AVAILABLE DATA »

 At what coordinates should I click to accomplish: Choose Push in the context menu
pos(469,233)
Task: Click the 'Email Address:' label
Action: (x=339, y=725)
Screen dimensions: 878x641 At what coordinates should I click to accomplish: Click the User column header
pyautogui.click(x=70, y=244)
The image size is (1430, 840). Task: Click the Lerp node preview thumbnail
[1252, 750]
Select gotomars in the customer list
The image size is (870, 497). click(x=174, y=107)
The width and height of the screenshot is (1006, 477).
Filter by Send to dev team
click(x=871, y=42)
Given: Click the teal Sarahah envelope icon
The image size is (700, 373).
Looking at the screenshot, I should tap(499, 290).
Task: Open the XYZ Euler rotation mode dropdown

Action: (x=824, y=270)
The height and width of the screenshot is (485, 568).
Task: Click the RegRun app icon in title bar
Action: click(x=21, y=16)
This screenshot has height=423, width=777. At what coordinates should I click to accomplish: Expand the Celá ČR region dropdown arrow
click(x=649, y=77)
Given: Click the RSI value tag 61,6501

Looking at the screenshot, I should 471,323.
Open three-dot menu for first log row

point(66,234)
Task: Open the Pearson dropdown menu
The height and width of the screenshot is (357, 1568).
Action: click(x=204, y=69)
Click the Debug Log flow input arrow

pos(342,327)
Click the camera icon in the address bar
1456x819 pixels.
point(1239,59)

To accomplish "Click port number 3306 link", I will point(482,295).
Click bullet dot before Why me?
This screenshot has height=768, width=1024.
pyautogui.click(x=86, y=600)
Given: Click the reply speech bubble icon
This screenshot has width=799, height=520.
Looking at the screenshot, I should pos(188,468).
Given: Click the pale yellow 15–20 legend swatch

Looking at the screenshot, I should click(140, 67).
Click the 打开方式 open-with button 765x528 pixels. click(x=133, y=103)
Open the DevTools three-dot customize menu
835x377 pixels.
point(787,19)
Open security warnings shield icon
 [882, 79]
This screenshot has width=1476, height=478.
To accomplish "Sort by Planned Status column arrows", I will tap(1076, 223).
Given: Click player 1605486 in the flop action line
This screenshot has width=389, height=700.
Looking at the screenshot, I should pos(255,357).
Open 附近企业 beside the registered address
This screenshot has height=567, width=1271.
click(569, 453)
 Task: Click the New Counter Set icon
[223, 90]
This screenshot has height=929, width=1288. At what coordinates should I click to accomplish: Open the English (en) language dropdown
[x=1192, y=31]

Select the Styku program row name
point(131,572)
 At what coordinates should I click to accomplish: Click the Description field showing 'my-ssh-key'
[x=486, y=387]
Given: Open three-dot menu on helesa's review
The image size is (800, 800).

WHAT TO WORK ON »
Each line of the data is to be written out again exactly.

RESULT »
 At what coordinates should I click to accomplish: Choose Push in the context menu
pos(469,233)
Task: Click the 'Email Address:' label
Action: (x=339, y=725)
Screen dimensions: 878x641 At what coordinates should I click to accomplish: Click the User column header
pyautogui.click(x=70, y=244)
The image size is (1430, 840). Task: Click the Lerp node preview thumbnail
[1252, 750]
Select gotomars in the customer list
The image size is (870, 497). click(x=174, y=107)
The width and height of the screenshot is (1006, 477).
Filter by Send to dev team
click(x=871, y=42)
Given: Click the teal Sarahah envelope icon
The image size is (700, 373).
Looking at the screenshot, I should tap(499, 290).
Task: Open the XYZ Euler rotation mode dropdown

Action: (x=824, y=270)
The height and width of the screenshot is (485, 568).
Task: Click the RegRun app icon in title bar
Action: click(x=21, y=16)
This screenshot has height=423, width=777. At what coordinates should I click to accomplish: Expand the Celá ČR region dropdown arrow
click(x=649, y=77)
Given: Click the RSI value tag 61,6501

Looking at the screenshot, I should 471,323.
Open three-dot menu for first log row

point(66,234)
Task: Open the Pearson dropdown menu
The height and width of the screenshot is (357, 1568).
Action: click(x=204, y=69)
Click the Debug Log flow input arrow

pos(342,327)
Click the camera icon in the address bar
1456x819 pixels.
point(1239,59)

To accomplish "Click port number 3306 link", I will point(482,295).
Click bullet dot before Why me?
This screenshot has height=768, width=1024.
pyautogui.click(x=86, y=600)
Given: Click the reply speech bubble icon
This screenshot has width=799, height=520.
Looking at the screenshot, I should pos(188,468).
Given: Click the pale yellow 15–20 legend swatch

Looking at the screenshot, I should click(140, 67).
Click the 打开方式 open-with button 765x528 pixels. click(x=133, y=103)
Open the DevTools three-dot customize menu
835x377 pixels.
point(787,19)
Open security warnings shield icon
 [882, 79]
This screenshot has width=1476, height=478.
To accomplish "Sort by Planned Status column arrows", I will tap(1076, 223).
Given: Click player 1605486 in the flop action line
This screenshot has width=389, height=700.
Looking at the screenshot, I should pos(255,357).
Open 附近企业 beside the registered address
This screenshot has height=567, width=1271.
click(569, 453)
 Task: Click the New Counter Set icon
[223, 90]
This screenshot has height=929, width=1288. At what coordinates should I click to accomplish: Open the English (en) language dropdown
[x=1192, y=31]

Select the Styku program row name
point(131,572)
 At what coordinates should I click to accomplish: Click the Description field showing 'my-ssh-key'
[x=486, y=387]
Given: Open three-dot menu on helesa's review
The image size is (800, 800).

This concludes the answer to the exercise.